Он на все эти манипуляции глядит ледяными глазами. Как псих, глядит. И только губами шевелит. А голоса не слыхать. Я ему шепчу: "Брат, я не знаю, кто ты и что ты сделал. Я должен тебя убить. Тебя мне заказали. Но я тебя не убью. Я тебя – украду!" Он глазами хлопает. "Как это?" – "А вот так! Сворую!" Схватил его за толстую руку и потащил. Он в этих на себя наверченных белых халатах бежит неуклюже, с ноги на ногу переваливается, ну снеговик и снеговик. Я оборачиваюсь и ему подмигиваю. Мы сквозь больничный парк пробрались, потом березовым подлеском долго шли, вышли наконец к дороге. Ноги в налипшей грязи. У толстяка вместо тапок – ошметки грязи. Вот как, говорю, тебя в лимузин сажать? Ты ж шоферу все попачкаешь. Он пытался смеяться. Кривил рот. Он на меня, батя, смотрел, как на Бога.
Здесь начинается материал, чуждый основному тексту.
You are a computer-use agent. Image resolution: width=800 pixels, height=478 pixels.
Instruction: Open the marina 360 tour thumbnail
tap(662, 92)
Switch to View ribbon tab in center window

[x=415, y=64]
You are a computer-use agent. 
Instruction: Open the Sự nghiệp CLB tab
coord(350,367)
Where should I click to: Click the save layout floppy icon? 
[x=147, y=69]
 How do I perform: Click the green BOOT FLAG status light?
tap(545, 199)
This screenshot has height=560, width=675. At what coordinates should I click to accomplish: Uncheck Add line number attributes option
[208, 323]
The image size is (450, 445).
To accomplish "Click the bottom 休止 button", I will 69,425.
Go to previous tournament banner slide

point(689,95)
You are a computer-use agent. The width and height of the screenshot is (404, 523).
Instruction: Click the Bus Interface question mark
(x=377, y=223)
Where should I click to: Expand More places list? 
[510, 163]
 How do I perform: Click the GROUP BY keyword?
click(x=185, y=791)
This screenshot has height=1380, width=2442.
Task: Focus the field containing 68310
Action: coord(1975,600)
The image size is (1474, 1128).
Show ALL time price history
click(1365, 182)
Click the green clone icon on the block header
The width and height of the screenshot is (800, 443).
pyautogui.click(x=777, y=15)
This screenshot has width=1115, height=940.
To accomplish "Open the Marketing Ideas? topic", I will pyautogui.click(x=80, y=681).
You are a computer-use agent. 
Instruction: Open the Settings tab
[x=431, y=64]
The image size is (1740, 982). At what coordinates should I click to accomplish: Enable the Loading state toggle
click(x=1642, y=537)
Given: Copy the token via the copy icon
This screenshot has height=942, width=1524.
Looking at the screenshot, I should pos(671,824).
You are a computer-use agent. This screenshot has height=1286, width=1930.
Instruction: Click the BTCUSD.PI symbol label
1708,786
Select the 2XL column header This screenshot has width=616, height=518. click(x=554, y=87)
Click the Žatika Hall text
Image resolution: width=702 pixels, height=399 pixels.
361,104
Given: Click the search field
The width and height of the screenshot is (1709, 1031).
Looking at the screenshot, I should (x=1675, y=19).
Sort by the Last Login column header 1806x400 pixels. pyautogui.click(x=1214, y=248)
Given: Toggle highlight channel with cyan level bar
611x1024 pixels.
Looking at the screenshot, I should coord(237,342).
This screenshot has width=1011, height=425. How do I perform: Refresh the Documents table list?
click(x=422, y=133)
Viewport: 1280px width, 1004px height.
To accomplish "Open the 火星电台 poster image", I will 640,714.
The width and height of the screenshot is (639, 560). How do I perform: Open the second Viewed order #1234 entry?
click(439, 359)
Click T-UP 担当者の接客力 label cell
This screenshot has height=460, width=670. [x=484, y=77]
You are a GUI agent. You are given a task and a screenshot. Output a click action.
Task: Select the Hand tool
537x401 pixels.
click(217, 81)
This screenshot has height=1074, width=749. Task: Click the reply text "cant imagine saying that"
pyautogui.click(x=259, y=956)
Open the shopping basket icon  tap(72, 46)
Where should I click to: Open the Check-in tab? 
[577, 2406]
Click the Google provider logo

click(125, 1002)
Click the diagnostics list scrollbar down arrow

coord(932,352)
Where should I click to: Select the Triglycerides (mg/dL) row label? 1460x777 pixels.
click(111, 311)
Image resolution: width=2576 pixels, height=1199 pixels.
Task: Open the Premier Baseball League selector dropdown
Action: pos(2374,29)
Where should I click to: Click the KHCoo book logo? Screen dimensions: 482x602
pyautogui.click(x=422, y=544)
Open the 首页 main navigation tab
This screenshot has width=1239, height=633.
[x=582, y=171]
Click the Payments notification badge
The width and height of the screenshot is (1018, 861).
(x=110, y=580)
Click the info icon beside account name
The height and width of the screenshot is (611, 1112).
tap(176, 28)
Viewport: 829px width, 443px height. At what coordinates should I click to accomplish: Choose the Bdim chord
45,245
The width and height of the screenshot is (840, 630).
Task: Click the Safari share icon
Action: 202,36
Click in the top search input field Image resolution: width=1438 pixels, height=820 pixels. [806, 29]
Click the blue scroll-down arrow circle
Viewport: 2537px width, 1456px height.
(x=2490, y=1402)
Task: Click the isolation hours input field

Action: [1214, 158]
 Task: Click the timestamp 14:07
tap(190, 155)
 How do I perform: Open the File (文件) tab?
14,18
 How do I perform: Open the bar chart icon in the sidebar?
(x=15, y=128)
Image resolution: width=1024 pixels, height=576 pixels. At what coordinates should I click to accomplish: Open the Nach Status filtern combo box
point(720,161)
Мы попутку остановили. Водила долго глядел на нас. Потом спросил: "Обое з шпитала психиатричнего?" И добавил: "Два глупки!" Мы дружно закивали. Нам понравилась эта роль, двух психов. Беда была в чем? Водила мог нас в Варшаве запросто не на улице выбросить, а в дурку подбросить. Этого нам было никак не надо. Мы уселись в машину, и я важно сказал: "Он шизофреник, мой брат. Я его сопровождаю в Варшаву, к невесте". У такого дурня еще и невеста есть, присвистнул шофер. Да, кивнул я, такая же дурашка, как и он.
Нам удалось обвести водилу вокруг пальца. Толстяк, в отличие от меня, отлично говорил по-польски. Мы вышли из машинешки около Старего Мяста, поглядели друг на друга и с полчаса безумно хохотали. Аж булькали от хохота. Толстяк повел меня туда, где жил.
И я окунулся в другую жизнь; и удивительна она мне была.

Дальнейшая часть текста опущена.